Discussion in 'Recording' started by TheFlyingGator, Jun 30, 2007.

  1. do anyone uses any kind of procesing to get a more stable and less buzz rattle and crack sounds recording hi gain guitars? or do you simply use micing and eq?
  2. Link555

    Link555 Well-Known Member

    Is you connection ie -guitar-cable-input jack ok?
  3. sure everything its fine, but always miking a cab with hi gain comes along with a lot of noises that come naturaly out of the cab, i m not talking about grond problems or broken cables or anythingl like that. im talking about all the fizz that captures the mic in a cab with a hi distorted guitar.
  4. Kapt.Krunch

    Kapt.Krunch Well-Known Member

    You could run it through something like a HUSH or other noise-reduction unit, but those will mess with attack, decay and tone...especially if used improperly. And the noise will still be there IN the guitar signal, though theoretically masked by the louder noise of the guitar.

    You could record it into the DAW, and use a noise reduction program. Basically, you'd take a sample of the noise from where there is no guitar signal...only the amp hiss, etc., and then instruct the program to remove that noise from the entire track. You'd have to actually WANT that noise recorded, at least as much as you need to sample. Theoretically, it should only remove that noise, but it can also create havoc, if used too strongly or otherwise improperly. Some programs will do a hiss removal, then a crackle and pop removal...whatever. But, it may still change things for the worse.

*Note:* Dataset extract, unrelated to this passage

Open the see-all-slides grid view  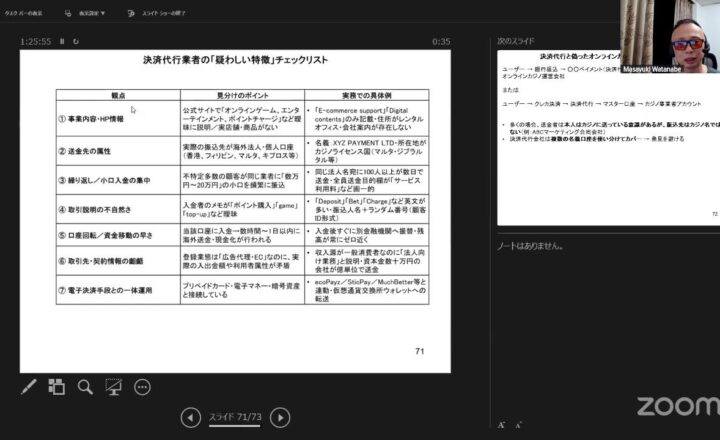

    If it's not REAL objectionable within the signal, you could lower the tracks' level between signals...but that also may mess with the room sound...if there is any with a mic kissing the grill of a 120dB behemoth.

    You could try a combination of any or all, and do some careful hand-editing. Depending on if the amp has one, you may even try a series-loop noise reduction to keep noise from pedals and the preamp section down, though it still may mess with attack, decay and tone.

    If you're using a compressor in the guitar to amp chain...why? The more overdriven a signal is, the more it is probably squashed to death, anyway. Kinda like the lifeless latter-day Santana tweeze-tone. In the case of a pedal compressor, when the signal goes down, the noise may come up.

    Maybe find out why your signal chain/amp is so noisy? Are you using a noisy pedal? Does your amp need service? I have an early-80's JCM800 that has VERY little self-noise, even with a guitar plugged in (but turned down), and the amp's Master and Pre set to full.
    (I took it to show my amp-tech friend when I got it, and he put his ear down by the speaker and asked "Is the standby off?" "Yep...lemme show ya!")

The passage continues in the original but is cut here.